After lunch our team was drawn to speak in the second half of each of the two remaining debates (often more difficult than opening for either side, especially there are few obvious arguments for younger students). In the first of these, where the three other teams were all from the English independent sector, they were supporting the motion “This House Would Prefer a World Without Religious Beliefs”. Speaking third for the motion, Scott made a good point about conflicts between science and some religious beliefs, but unfortunately this came too near the end of his speech to achieve its full impact. In his summary speech James dismantled one or two of the points made by the Opposition but let them get away with some unjustified and sweeping generalisations. Nevertheless, I felt that we deserved better than another fourth place, a view shared by a parent of the team placed second, who thought we had beaten them! Licking their wounds, TBSHS tackled “This House Would Not Give Development Aid To Heavily Corrupt Regimes”, speaking second against the motion. This was another debate where not many distinct arguments could be made. However, Scott made a good point about making sure that organisations like the UN could be used to help deliver the aid to the people, not the regimes and James was able to show how the Opening Opposition (St Conleth’s from Ireland) had countered the points made by Opening Government (RGS Worcester). Both our speakers also met my personal challenge to them by managing to slip the ‘strong and stable leadership’ cliché into their speeches and Scott even managed to include ‘coalition of chaos’ as well! Third place in this debate ahead of local rivals from KEVIS from Bury St Edmunds was, I felt, reasonable reward for their efforts.

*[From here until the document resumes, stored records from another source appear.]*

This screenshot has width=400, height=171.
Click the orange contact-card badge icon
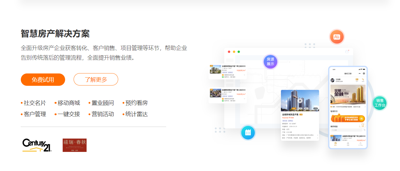pos(337,36)
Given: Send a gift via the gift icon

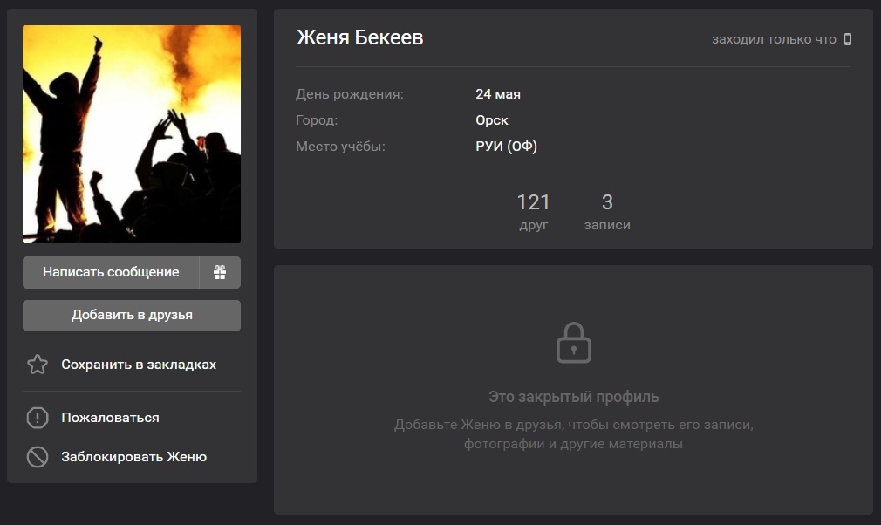Looking at the screenshot, I should coord(220,272).
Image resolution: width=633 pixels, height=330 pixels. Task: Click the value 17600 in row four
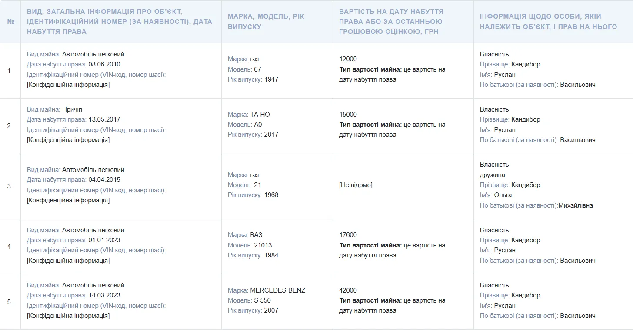[x=348, y=235]
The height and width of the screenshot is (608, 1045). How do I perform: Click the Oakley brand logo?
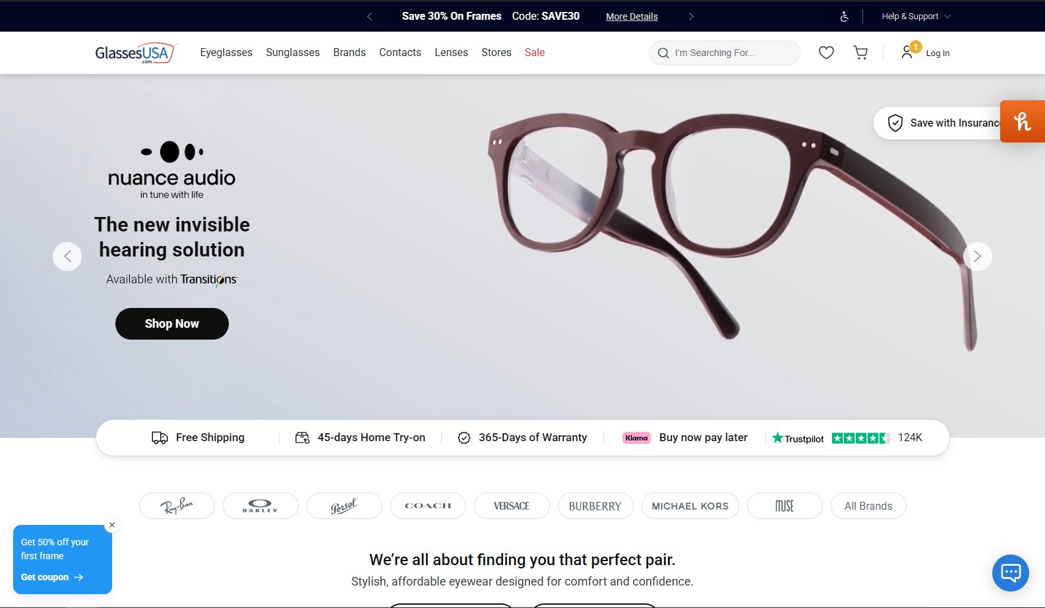point(260,506)
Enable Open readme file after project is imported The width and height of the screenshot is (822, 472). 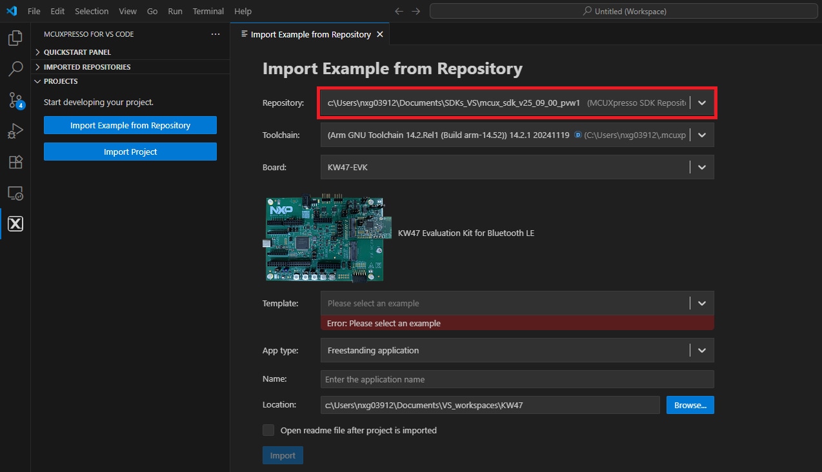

At the time of writing we still do not know the team’s final placing, but Scott and James deserve congratulations for just reaching the final stage of this competition. Although they never found themselves on the easier side of any motion on the day they spoke with great fluency and spirit, showing an admirable willingness to challenge opponents and engage with their arguments.  If they can learn to look more at the ‘bigger picture’, prioritise their arguments and, above all, bring more structure to their speeches, they could have a very bright future in debating.  Many thanks to them for their efforts, as well as to their parents, who came along to support them, along with teachers Miss Torry and Mr Rocca.